Pflegekräfte: Diakonie hat gut informiert

Mittlerweile gaben 80 Prozent an, gut mit der Epidemie zurecht zu kommen. 74 Prozent waren obendrein zuversichtlich, dass sie nicht ewig dauern werde. 81 Prozent fühlten sich auch durch die Dankbarkeit für einen krisensichern Job motiviert. Gut bis sehr gut informiert fühlten sich die Mitarbeiter durch die eigenen Einrichtungen (88 Prozent), ebenso durch das Robert Koch-Institut.
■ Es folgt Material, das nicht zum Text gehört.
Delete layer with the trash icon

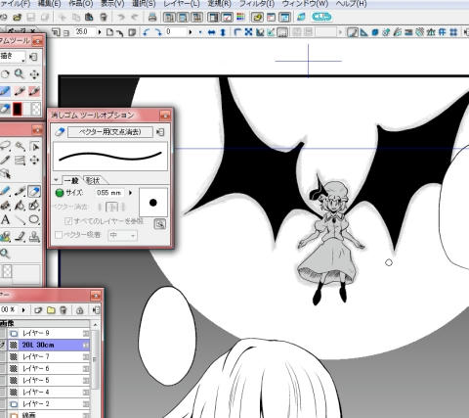[x=64, y=310]
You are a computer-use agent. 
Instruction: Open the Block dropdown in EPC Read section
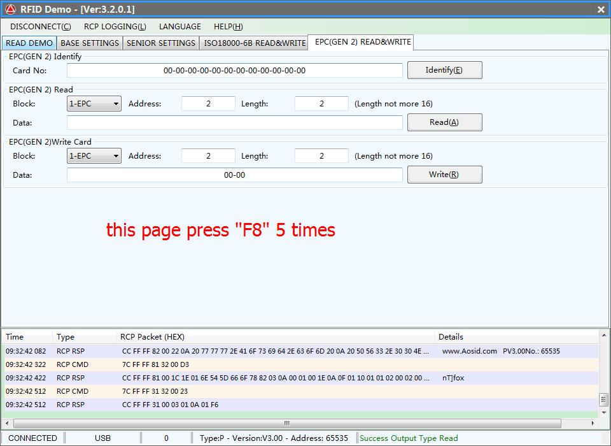coord(94,104)
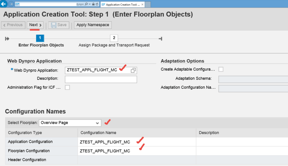The height and width of the screenshot is (166, 288).
Task: Jump to step 2 Assign Package and Transport
Action: tap(114, 38)
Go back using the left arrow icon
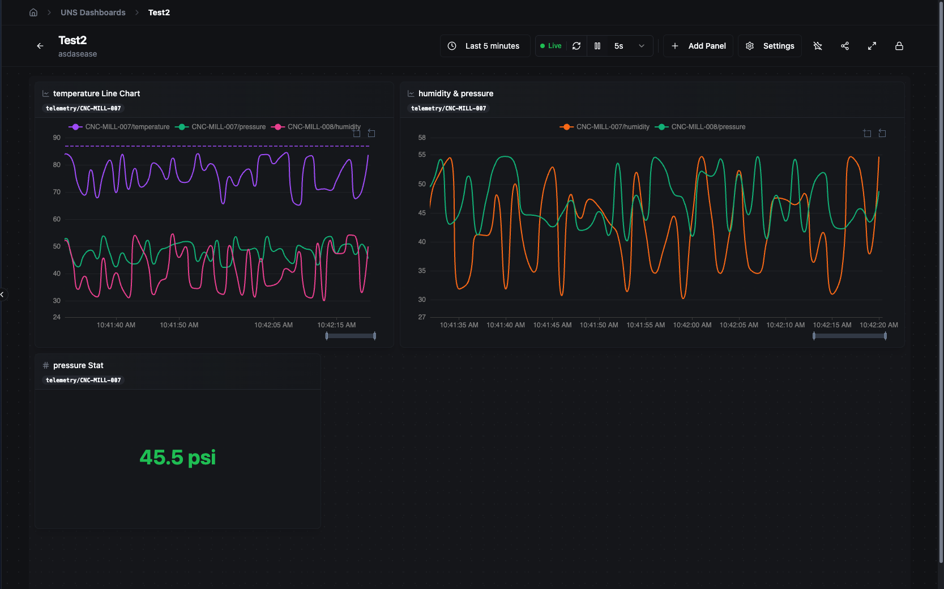This screenshot has height=589, width=944. [x=40, y=46]
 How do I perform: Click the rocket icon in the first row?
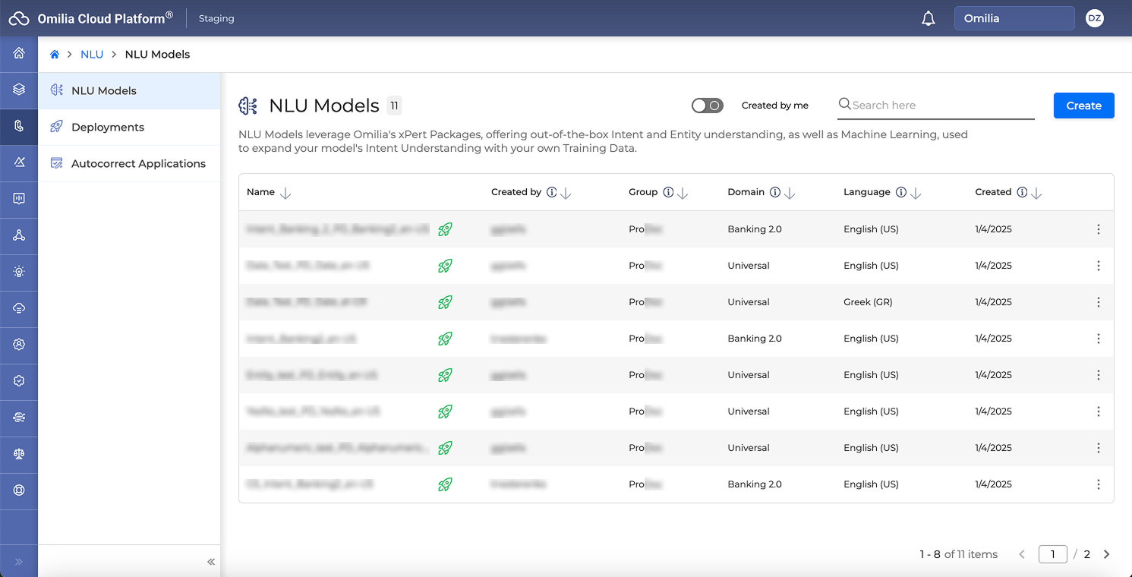pyautogui.click(x=445, y=229)
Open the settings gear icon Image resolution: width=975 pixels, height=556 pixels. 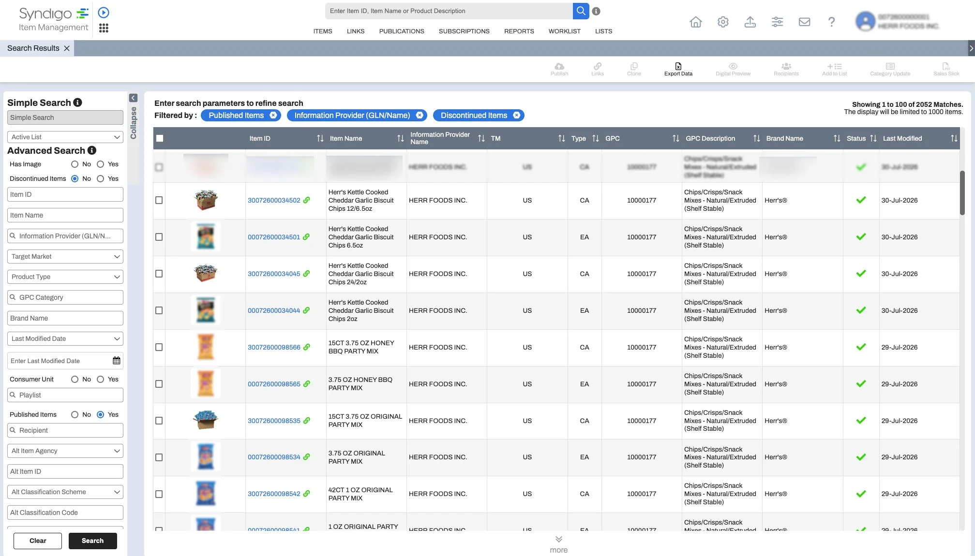tap(723, 22)
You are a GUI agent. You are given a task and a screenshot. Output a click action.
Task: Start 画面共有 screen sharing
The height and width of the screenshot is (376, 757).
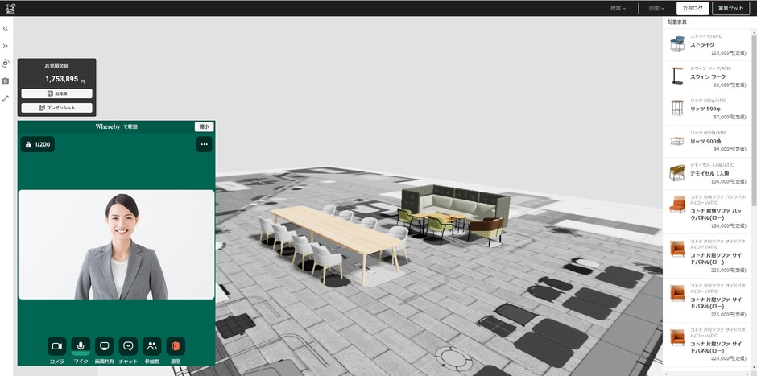[x=104, y=346]
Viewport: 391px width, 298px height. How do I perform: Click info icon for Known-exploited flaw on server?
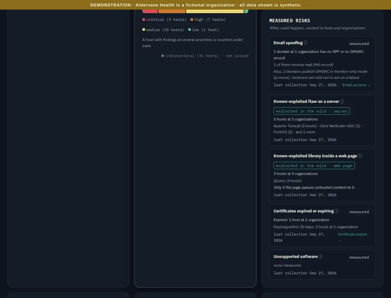point(342,102)
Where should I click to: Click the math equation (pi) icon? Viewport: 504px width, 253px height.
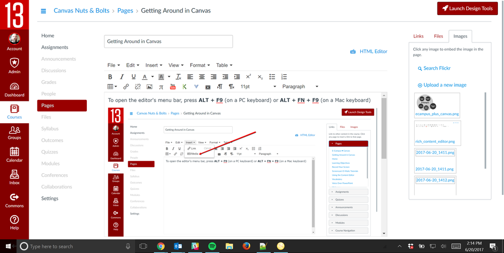(161, 87)
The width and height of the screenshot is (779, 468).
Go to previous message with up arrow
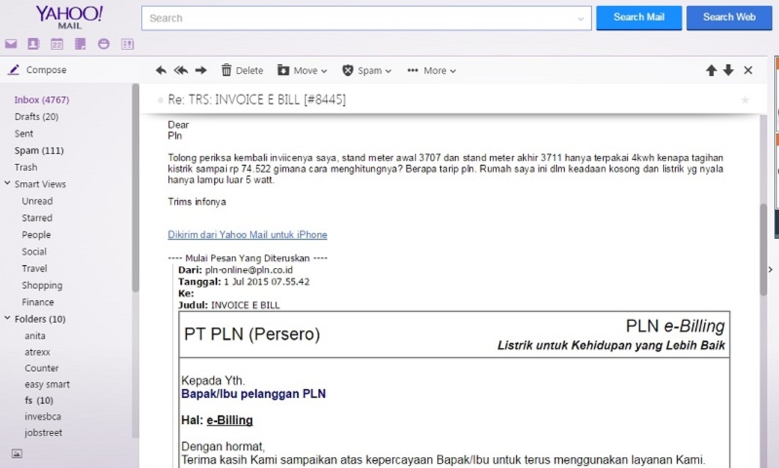(711, 70)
Mehr als die Hälfte fühlte sich auch durch den Berufsverband, die Pflegekammer oder den Mitgliedsverband gut bis sehr gut informiert beziehungsweise vom zuständigen Gesundheitsamt.

Wunsch: bessere Ausrüstung, regelmäßige Testungen

Die befragten Pflegekräfte wünschten sich weniger „Balkon-Botschaften“, sondern ganz konkrete Maßnahmen wie eine ausreichende Vorratshaltung von Schutzbekleidung und Desinfektionsmittel (80 Prozent) sowie regelmäßige Testungen von Mitarbeitern (61 Prozent). Jede zweite Pflegekraft befürwortet eine Corona-Prämie für alle Pflegenden, ferner bundeseinheitlich geltende Regelungen für die Pflege und ein Drittel wünscht sich ein verbessertes künftiges Krisenmanagement.